Fantastic fun for free: Is One Moto the West Coast’s best bike show?
I’ve been some places, but motorcycle shows don’t make up a lot of those places. I haven’t been to Rhinebeck or The Quail Motorcycle Gathering or any other big famous motorcycle shows that motorcycle people know of and attend. I’m not counting Sturgis as a show here, because to me it has always seemed more of a rally. But Sturgis is a place I haven’t been, either, so take that with a grain of salt.
I tell you what, though, I have been to the One Moto Show in Portland, Ore., and it is incredible.
One Moto is held for three days each year in early February. For its eighth year, the show moved to the wonderful reclaimed space of the 100-year-old Pickle Factory, and the place and its two-wheeled contents complemented each other perfectly. The Pickle Factory is simply an old pickle factory (imagine that!) whose briny, burpless heyday was several decades ago. What remains is the type of cavernous industrial space you’d expect Marvel’s latest grungy, unorthodox superhero to use as a lair. Lots of old broken concrete and rusty steel, huge filthy windows but not enough of them. Dark and moody-like.
Show organizers claim that One Moto has doubled in size with each iteration. I can believe it, because I also went to the first show, back in 2010, and the best way to describe that one was “cozy.” But despite such rapid growth, one crucial element—beyond the array of amazing custom-built bikes—has remained: One Moto is free. Free to attend, free to exhibit. This is thanks to a whole slew of great sponsors, including Harley-Davidson USA, BMW Motorrad USA, SeeSee Motor Coffee Co., and more.
Such accessibility exposes the world of custom motorcycles to anyone, and any family, curious enough to step inside. And what I found when I walked into the Pickle Factory made me giddy.
Builders from all over the West Coast, from well-known shops to backyard dad types, put their best motorcycles on display. To my untrained eye, there seemed little rhyme or reason to the arrangement of bikes throughout the place. That only served to make each one I encountered a pleasant surprise rather than, “Oh, cool, another Ducati in a long line of Ducatis.”
Side by side sat a 1928 Indian and 1911 Flying Merkel replica with Yamaha XT500 power. The Indian was for sale, and I watched a couple discuss it quite thoughtfully. The woman then made a very serious phone call, still eyeing every inch of the thing. Arranging funds, perhaps?

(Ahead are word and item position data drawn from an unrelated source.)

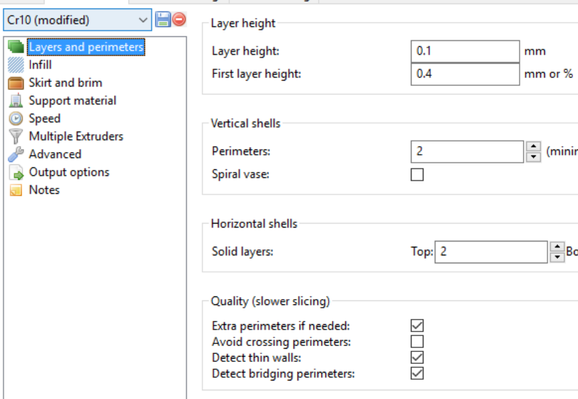This screenshot has width=578, height=399.
Task: Increase Perimeters value with up arrow
Action: click(534, 147)
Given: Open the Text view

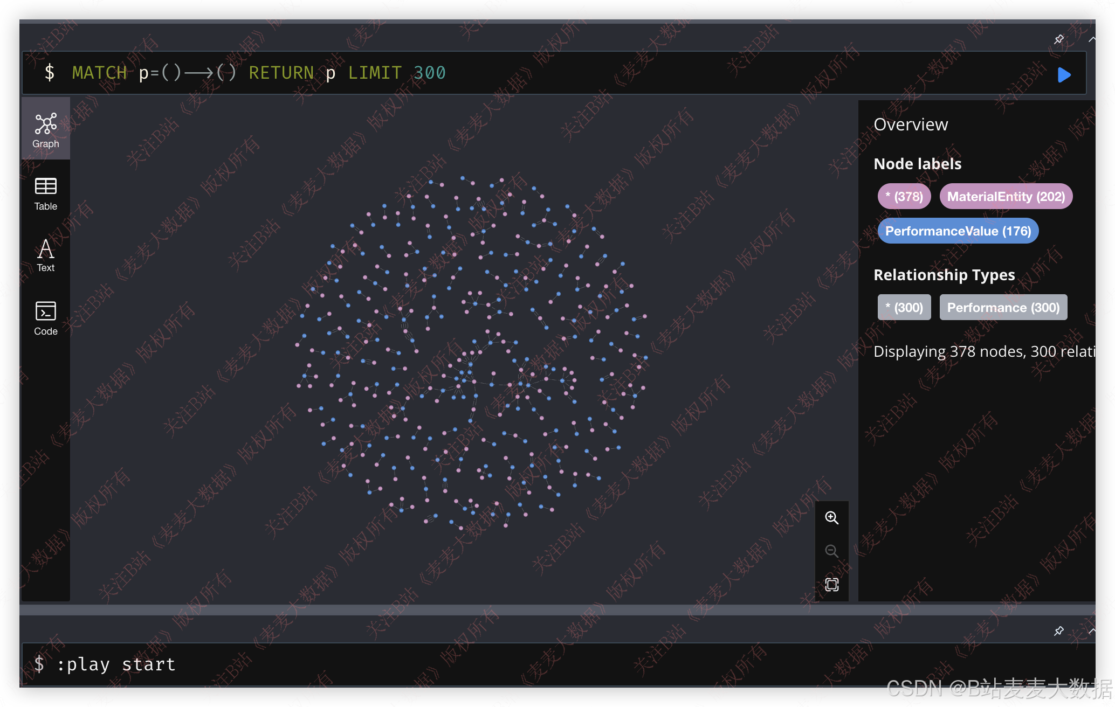Looking at the screenshot, I should click(x=46, y=255).
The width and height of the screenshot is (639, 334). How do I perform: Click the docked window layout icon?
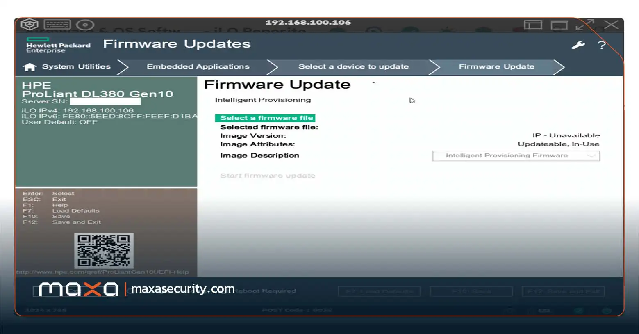[533, 25]
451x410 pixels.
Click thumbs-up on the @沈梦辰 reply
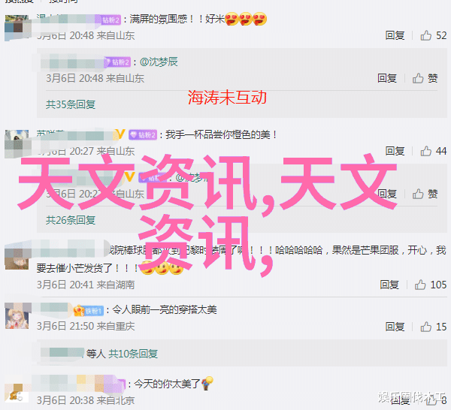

There were Harleys and Hondas and Huskies (Husqvarnas) of various sorts, a trio of neat BMW R100s and Urals for days. There was motorcycle art for sale, custom seats and custom helmets, pinstriping services, and all things leather. There was live music and indoor monkey bike racing, while 30 miles down I-5 in Salem, there was pro and amateur flat track racing. There was even an official after party at one of Portland’s most notable strip clubs.
While I imagine kids weren’t so welcome there, I did see dozens of them during the hours I spent at the show on Saturday. Not one of them looked bored. More than 17,000 people attended this year’s show, and young or old it’s impossible not to love everything about One Moto, particularly in its new home. Everywhere you turn, you’re bound to run into a cool old bike—one you didn’t pay a dime to see and one the builder didn’t pay a dime to show you. In today’s money, that is the real marvel.